EXERCISE PROMPT → Once the line with "Task: Click the orange 編集 button" is reached, output it and every line after it, exactly, through the end of the records below. Pictures are skipped.

RECORDS TO USE →
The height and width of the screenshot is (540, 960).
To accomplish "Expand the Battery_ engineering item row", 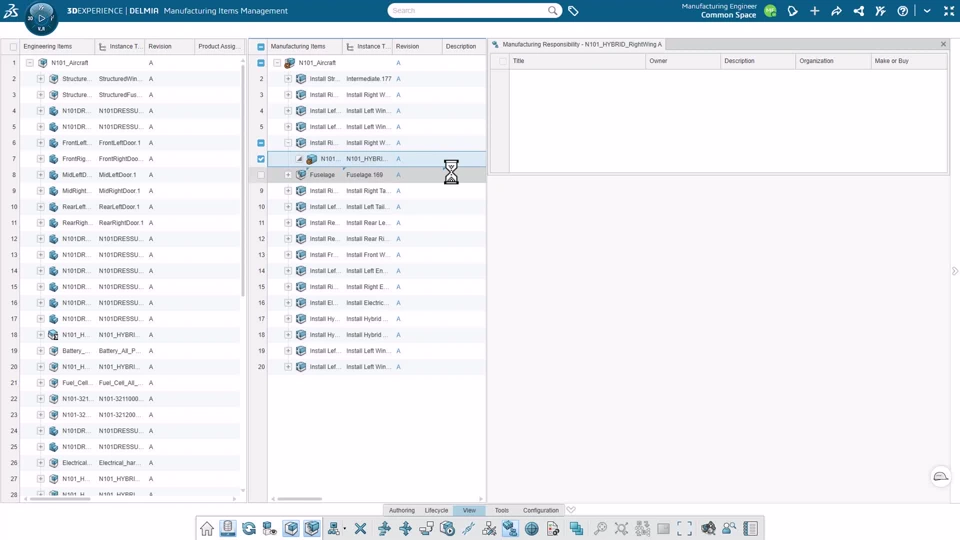I will click(x=40, y=351).
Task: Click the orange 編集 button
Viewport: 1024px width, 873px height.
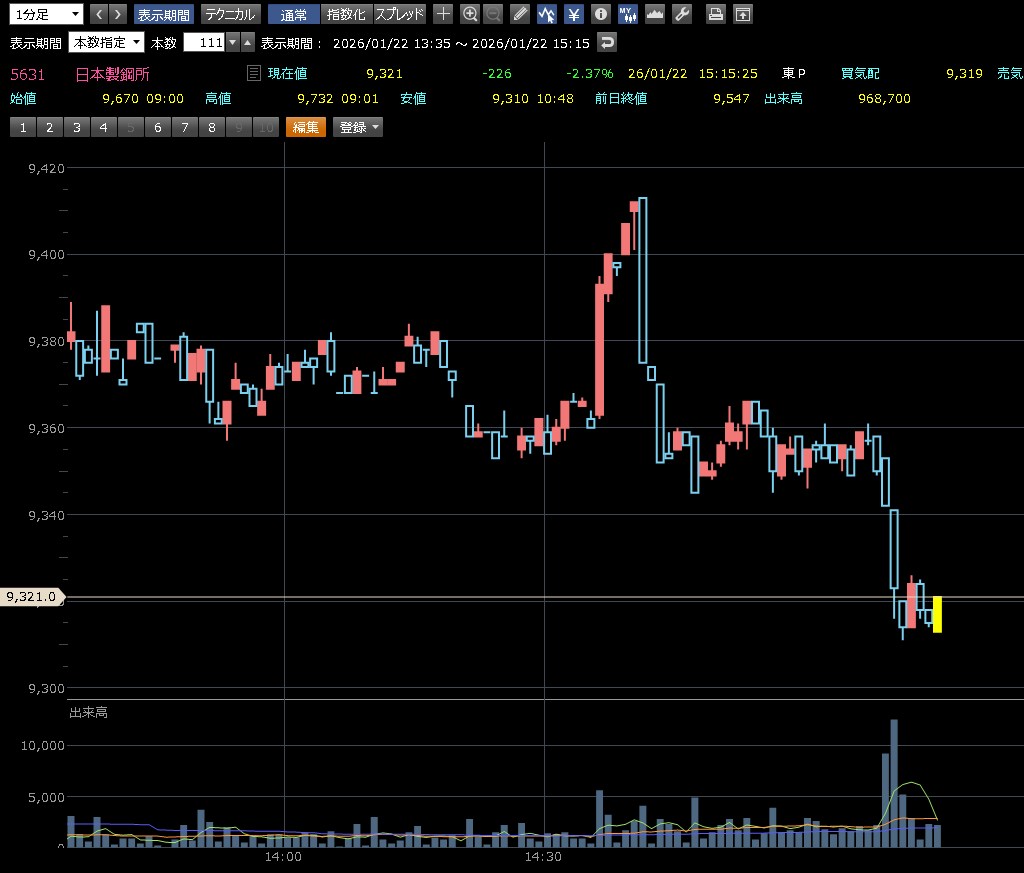Action: 305,127
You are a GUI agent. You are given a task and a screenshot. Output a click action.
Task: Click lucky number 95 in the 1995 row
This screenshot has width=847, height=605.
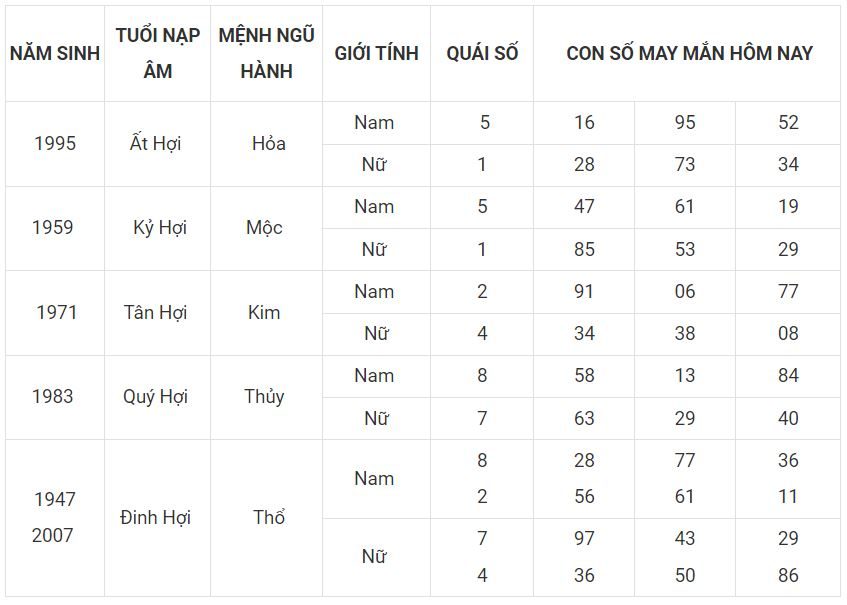(684, 122)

WRITTEN REPLY →
Task: Click the orange 編集 button
Viewport: 1024px width, 873px height.
Action: 305,127
You are a GUI agent. You are given a task and a screenshot. Output a click action.
Task: Click lucky number 95 in the 1995 row
This screenshot has width=847, height=605.
(684, 122)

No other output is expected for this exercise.